Alors je t'appelais, je te disais: «Je t'aime» Et tu me promettais qu'il y aurait d'autres jours Au milieu de la mort, de l'orgueil, du blasphème Si nous pouvions le faire, nous sauverions l'amour.
Et puis cette nuit vint, une nuit ordinaire Le soleil se battait, glissait dans les ténèbres Mes genoux ont plié, je suis tombé par terre Son baiser était froid, indifférent, funèbre.
Je me suis redressé après quelques secondes Et j'ai lu dans tes yeux que tu n'aimais personne Tu glissais vers la vie, tu revenais au monde, Au chaos sec et dur que la mort emprisonne.
J'ai vu de grands rochers se briser dans le ciel J'ai vu de longs courants se tordre et se détendre J'ai vu le grand serpent du monde matériel Qui étouffait en toi le dernier regard tendre.
Notre amour se brisait comme une maison s'effondre Jamais on ne viendrait pour relever ses murs Jamais des cris d'enfants au milieu des décombres N'éveilleraient les spectres et leur vague murmure.
L'aube vint. J'étais seul. Vers l'Est, de grands nuages Se tordaient souplement, annonciateurs d'orage.
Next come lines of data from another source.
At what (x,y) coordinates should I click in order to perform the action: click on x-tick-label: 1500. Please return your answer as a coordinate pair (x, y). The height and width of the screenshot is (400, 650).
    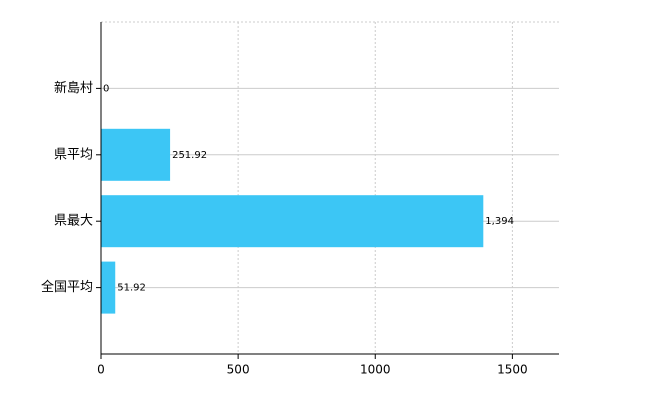
    Looking at the image, I should click on (512, 370).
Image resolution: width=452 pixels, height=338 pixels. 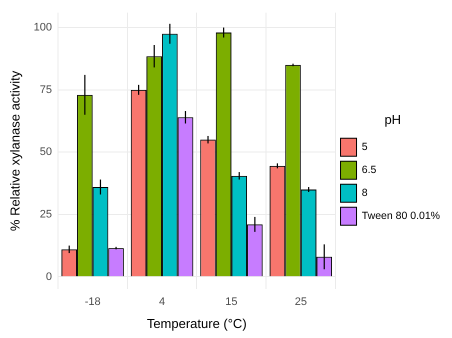 I want to click on y-tick-label: 75, so click(x=46, y=90).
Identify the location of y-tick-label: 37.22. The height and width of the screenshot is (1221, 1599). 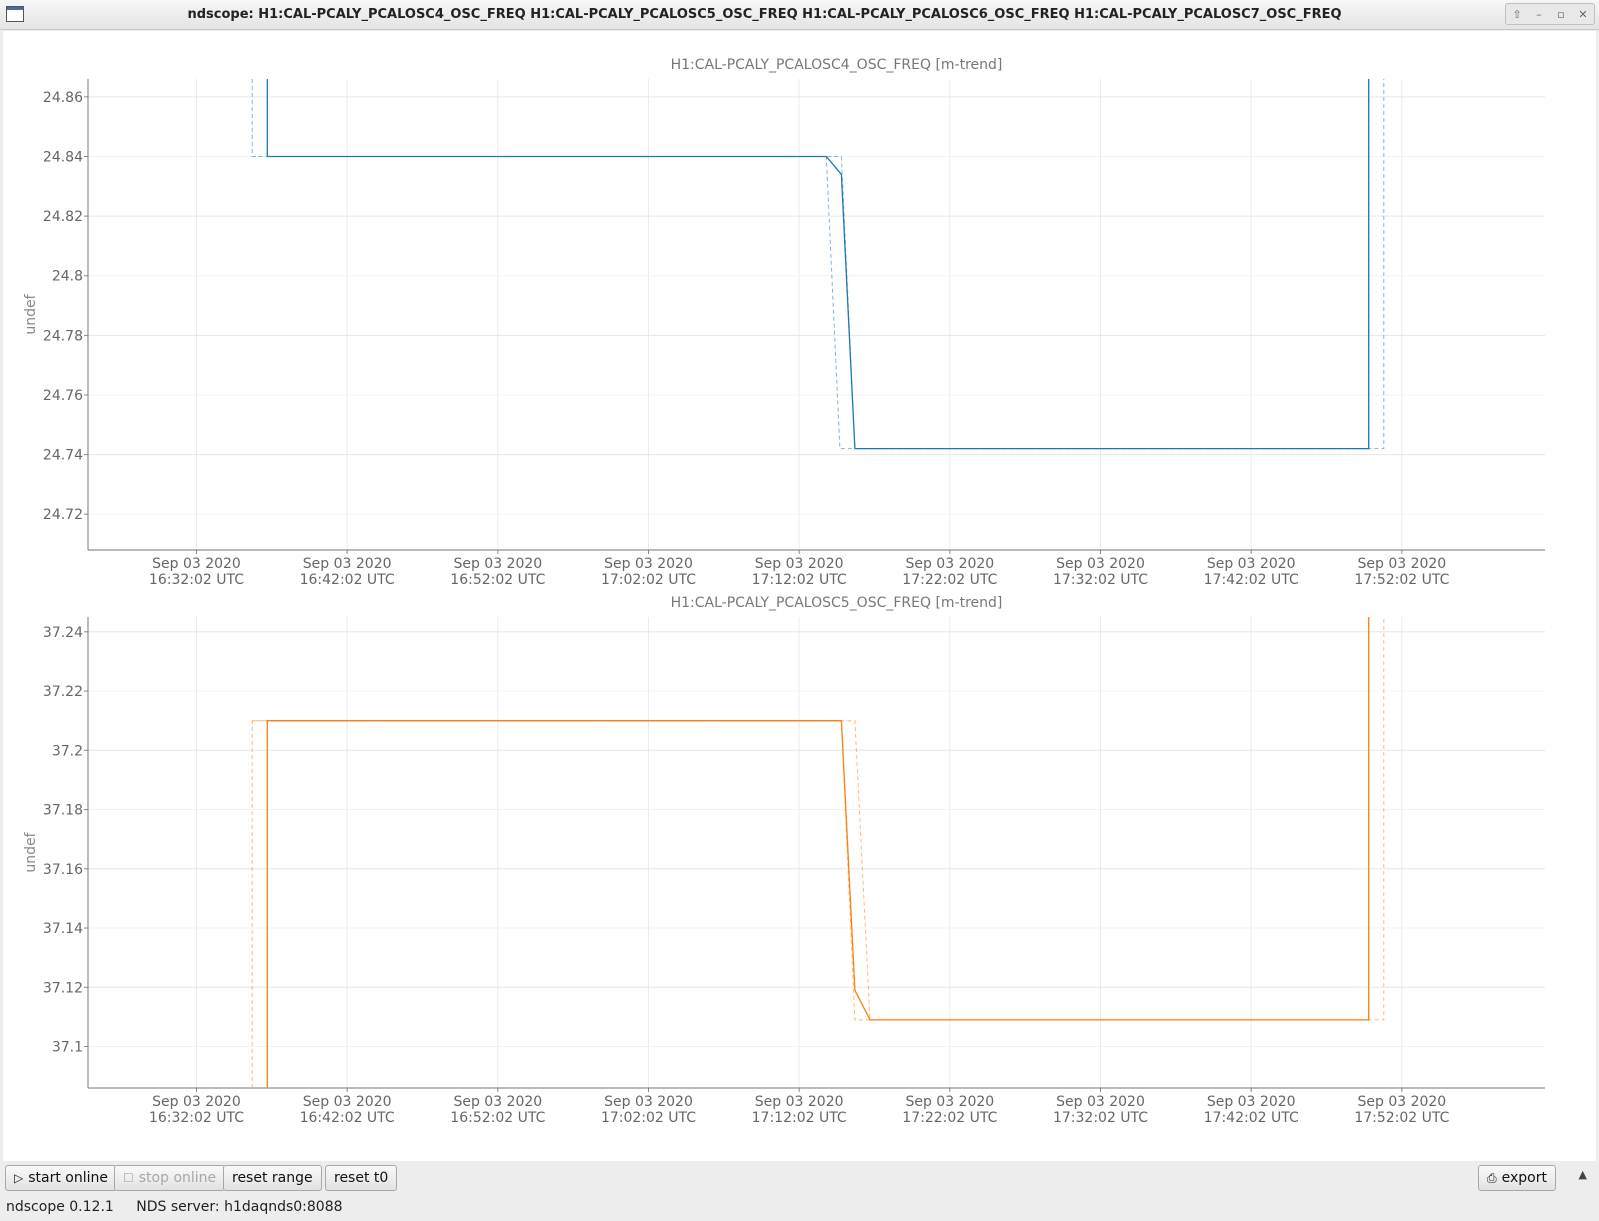
(63, 692).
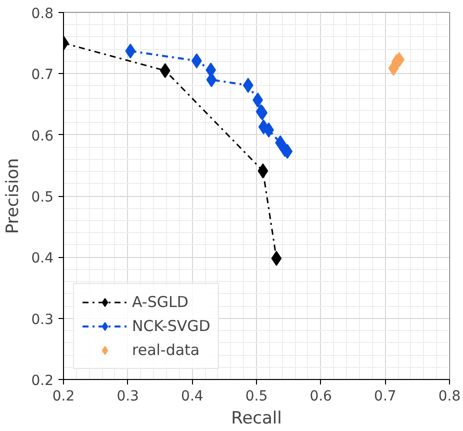  What do you see at coordinates (160, 302) in the screenshot?
I see `legend-label: A-SGLD` at bounding box center [160, 302].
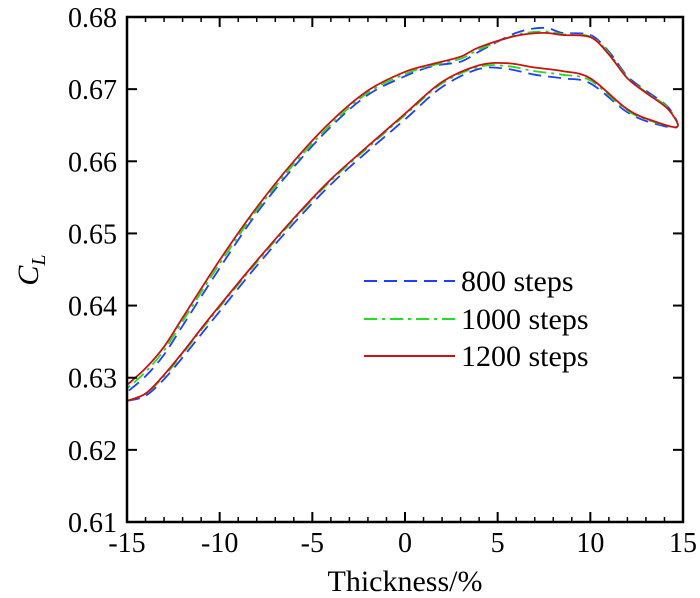 Image resolution: width=700 pixels, height=598 pixels. Describe the element at coordinates (406, 582) in the screenshot. I see `x-axis-title: Thickness/%` at that location.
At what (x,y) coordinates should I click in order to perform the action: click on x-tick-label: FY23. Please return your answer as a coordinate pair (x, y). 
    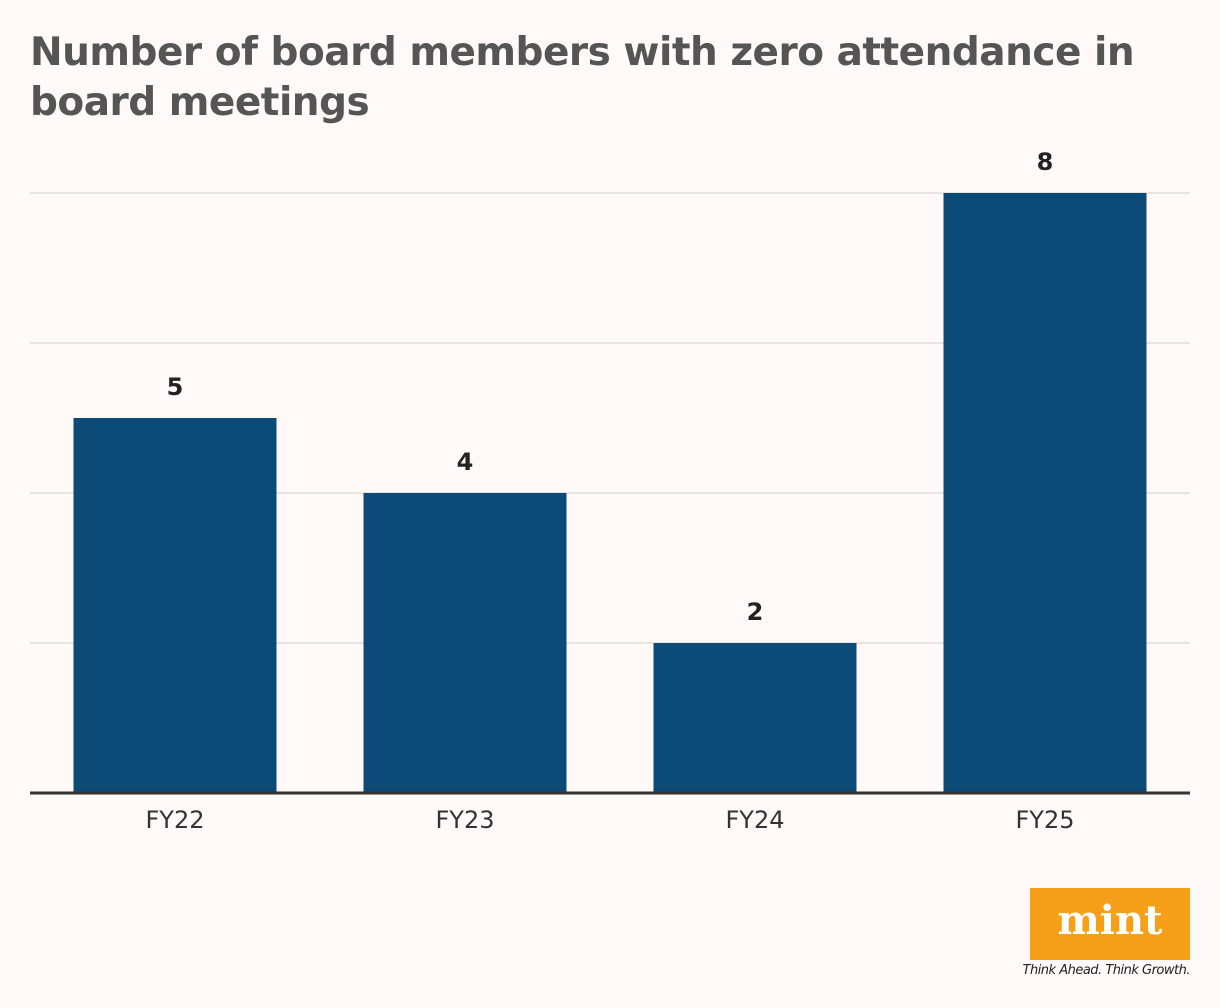
    Looking at the image, I should click on (464, 820).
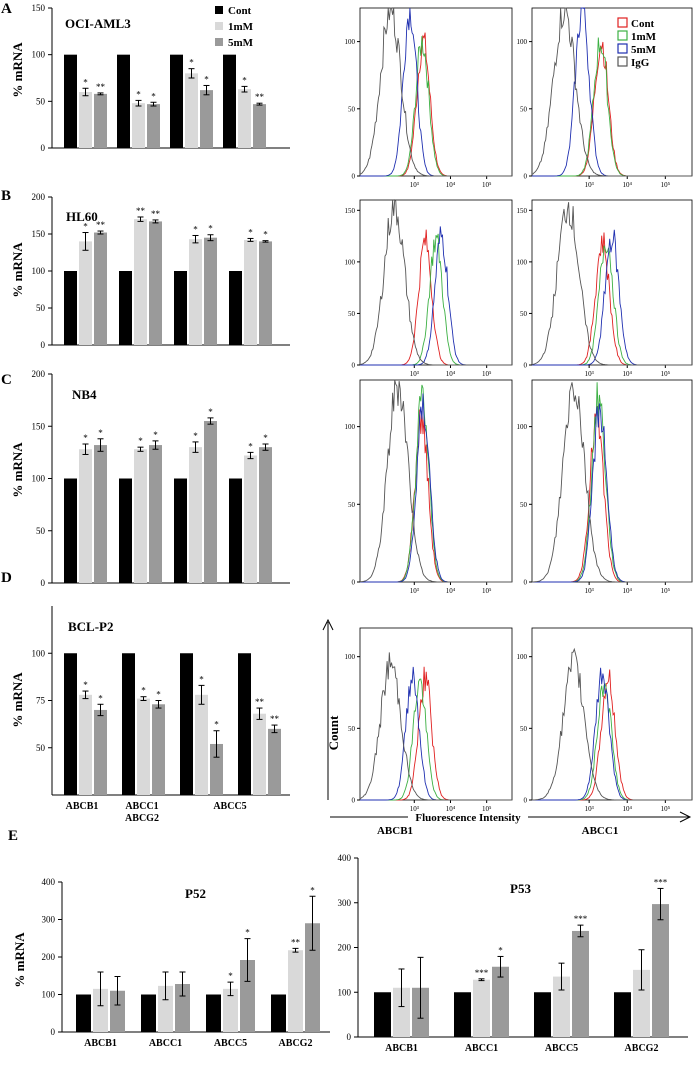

Je me suis relevé après une longue attente; J'ai arraché des fleurs de mes deux mains tremblantes; Très loin, je le savais, l'Eternel Destructeur Refaisait ses calculs et soupesait mon cœur.

DERNIERS TEMPS

Il y aura des journées et des temps difficiles Et des nuits de souffrance qui semblent insurmontabl Où l'on pleure bêtement les deux bras sur la table Où la vie suspendue ne tient plus qu'à un fil; Mon amour je te sens qui marche dans la ville.
Il y aura des lettres écrites et déchirées Des occasions perdues des amis fatigués Des voyages inutiles des déplacements vides Des heures sans bouger sous un soleil torride Il y aura la peur qui me suit sans parler
Qui s'approche de moi, qui me regarde en face Et son sourire est beau, son pas lent et tenace Elle a le souvenir dans ses yeux de cristal Elle a mon avenir dans ses mains de métal Elle descend sur le monde comme un halo de glace.
Il y aura la mort tu le sais mon amour Il y aura le malheur et les tout derniers jours On n'oublie jamais rien, les mots et les visages Flottent joyeusement jusqu'au dernier rivage. Il y aura le regret, puis un sommeil très lourd.

III

Peuple assoiffé de vie…

Peuple assoiffé de vie, Connais ton créateur. Je me retrouve dans la nuit Il bat, mon cœur.

Photographies de ses…

Photographies de ses enfants, Cet amour inconditionnel. Il faut mourir, un jour, pourtant; Nous nous reverrons tous au ciel.

Est-il vrai qu'en un lieu…

Est-il vrai qu'en un lieu au-delà de la mort Quelqu'un nous aime et nous attend tels que nous sommes? Des vagues d'air glacé se succèdent sur mon corps; J'ai besoin d'une clef pour retrouver les hommes.
Est-il vrai que parfois les êtres humains s'entraident Et qu'on peut être heureux au-delà de treize ans? Certaines solitudes me semblent sans remède; Je parle de l'amour, je n'y crois plus vraiment.